Friday, June 9, 2006

LMWH in advanced cancer patients; International pain policy fellowship

1)

The current Mayo Clinic Proceedings has a prospective trial about using low molecular weight heparin (in this case dalteparin) in patients with advanced cancer, to see whether it improves survival.  This is a topic that's been discussed before on the blog (should 'palliative' patients receive LMWH to prevent thromboembolic events?), and I'll refer readers to prior posts for some of my thoughts about this (see here & here).

The trial was supposed to be a randomized, placebo-injection controlled trial involving advance cancer patients ("advanced" lung or colorectal cancer or advanced breast/prostate cancer patients who had 'failed' first line chemotherapy).  Some were receiving chemotherapy.  All had ECOGs of 0-2, and no recent history of thromboembolism.  They had trouble recruiting patients and so midway through changed the randomized-to-placebo arm to a randomized-to-usual-care arm as they assumed their accrual problems were due to people not wanting placebo/saline injections.  They ended up with data on 138 patients (which remained substantially below their goal, ie--the study was under-powered to detect a benefit).  The median survival of the group as a whole appears to be about 8 months (this is me eyeballing the multiple Kaplan-Meier curves as the authors don't present this number anywhere), and there was no significant difference in survival between the groups.  The authors performed multiple analyses (blinded LMWH vs blinded placebo, unblinded LMWH vs usual care, all LMWH vs all non-LMWH, etc) as well as looked at only those who lived longer than 6 months and, again, found no differences to speak of.  Toxicities between groups were similar. 
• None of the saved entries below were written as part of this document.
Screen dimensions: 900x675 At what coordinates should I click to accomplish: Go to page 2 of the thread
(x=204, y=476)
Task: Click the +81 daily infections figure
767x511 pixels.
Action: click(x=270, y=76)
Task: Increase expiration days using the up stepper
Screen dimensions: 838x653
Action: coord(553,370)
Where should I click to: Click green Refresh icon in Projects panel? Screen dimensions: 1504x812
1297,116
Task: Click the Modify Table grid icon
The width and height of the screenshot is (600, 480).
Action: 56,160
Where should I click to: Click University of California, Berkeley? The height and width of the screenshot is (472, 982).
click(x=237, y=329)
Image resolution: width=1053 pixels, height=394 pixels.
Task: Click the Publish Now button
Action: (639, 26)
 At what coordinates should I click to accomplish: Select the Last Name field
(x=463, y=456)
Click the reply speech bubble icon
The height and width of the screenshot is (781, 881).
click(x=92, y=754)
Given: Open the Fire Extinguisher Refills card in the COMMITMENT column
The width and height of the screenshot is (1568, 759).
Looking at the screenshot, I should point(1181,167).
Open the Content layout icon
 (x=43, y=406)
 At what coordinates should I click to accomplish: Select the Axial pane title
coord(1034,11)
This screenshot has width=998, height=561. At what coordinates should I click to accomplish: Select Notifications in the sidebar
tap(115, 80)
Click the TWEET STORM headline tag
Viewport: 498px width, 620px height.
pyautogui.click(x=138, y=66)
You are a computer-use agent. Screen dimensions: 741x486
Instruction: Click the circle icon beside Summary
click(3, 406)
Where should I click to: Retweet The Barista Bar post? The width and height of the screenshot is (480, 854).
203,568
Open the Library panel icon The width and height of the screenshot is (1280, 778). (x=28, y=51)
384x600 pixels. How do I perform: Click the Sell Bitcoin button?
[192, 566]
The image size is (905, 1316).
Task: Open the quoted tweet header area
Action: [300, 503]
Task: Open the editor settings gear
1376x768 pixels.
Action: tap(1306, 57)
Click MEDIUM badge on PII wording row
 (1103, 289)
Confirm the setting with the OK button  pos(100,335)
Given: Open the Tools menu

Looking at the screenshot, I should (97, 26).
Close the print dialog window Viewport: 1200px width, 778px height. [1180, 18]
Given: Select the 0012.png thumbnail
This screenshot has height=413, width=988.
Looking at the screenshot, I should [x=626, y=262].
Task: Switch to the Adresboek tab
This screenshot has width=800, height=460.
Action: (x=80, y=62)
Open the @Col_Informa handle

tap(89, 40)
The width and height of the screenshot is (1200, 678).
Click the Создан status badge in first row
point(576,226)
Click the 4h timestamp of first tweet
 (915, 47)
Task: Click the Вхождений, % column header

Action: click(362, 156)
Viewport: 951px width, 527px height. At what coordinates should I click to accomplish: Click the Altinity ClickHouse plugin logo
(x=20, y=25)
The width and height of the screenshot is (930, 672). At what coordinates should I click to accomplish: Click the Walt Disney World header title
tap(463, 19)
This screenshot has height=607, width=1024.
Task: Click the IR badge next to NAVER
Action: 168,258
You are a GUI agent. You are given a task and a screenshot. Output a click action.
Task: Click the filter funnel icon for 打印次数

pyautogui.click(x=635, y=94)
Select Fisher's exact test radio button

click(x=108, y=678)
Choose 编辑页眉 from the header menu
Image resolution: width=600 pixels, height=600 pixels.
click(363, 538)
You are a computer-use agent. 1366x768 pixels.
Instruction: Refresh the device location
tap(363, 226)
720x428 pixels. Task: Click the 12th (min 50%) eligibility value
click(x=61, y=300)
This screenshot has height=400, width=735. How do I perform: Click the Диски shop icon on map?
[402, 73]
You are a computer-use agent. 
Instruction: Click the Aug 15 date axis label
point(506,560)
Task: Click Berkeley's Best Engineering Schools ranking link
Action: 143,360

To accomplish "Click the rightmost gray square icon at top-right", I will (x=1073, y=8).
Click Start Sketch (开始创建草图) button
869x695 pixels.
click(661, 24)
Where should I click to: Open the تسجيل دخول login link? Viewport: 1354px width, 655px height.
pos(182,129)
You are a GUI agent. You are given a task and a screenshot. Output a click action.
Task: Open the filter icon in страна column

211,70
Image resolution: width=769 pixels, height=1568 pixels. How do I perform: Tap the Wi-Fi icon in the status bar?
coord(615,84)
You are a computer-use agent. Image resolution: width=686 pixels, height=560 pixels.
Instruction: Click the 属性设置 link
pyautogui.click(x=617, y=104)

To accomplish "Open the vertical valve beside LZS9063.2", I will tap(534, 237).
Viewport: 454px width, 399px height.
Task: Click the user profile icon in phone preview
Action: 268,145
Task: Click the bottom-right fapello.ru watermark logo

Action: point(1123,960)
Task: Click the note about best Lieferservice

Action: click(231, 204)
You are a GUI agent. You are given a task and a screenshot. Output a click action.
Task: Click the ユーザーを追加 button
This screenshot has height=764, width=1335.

Referring back to the the discussions/posts I mentioned before, I'll reiterate that there remains zero evidence that so-called palliative patients benefit from LMWH, and all the evidence--as poor as it is--points to the fact that they don't benefit.  The patients in this study were presumably healthier than most patients cared for in palliative care (whether in hospice, or in palliative units, or by palliative care consultants), and chances are that for a sicker population it would be even more difficult to demonstrate benefit--if one existed--because the mortality rates would be so high anyway.  But, frankly, there's not much to guide us besides troubled research like the above.

2)
The Soros Foundation/Open Society Institute has announced an international pain policy fellowship.  It is aimed at helping people improve access to pain meds & palliative care abroad, and is coordinated by the good people up the road from me in Madison. The deadline for applications is June 16th (oops).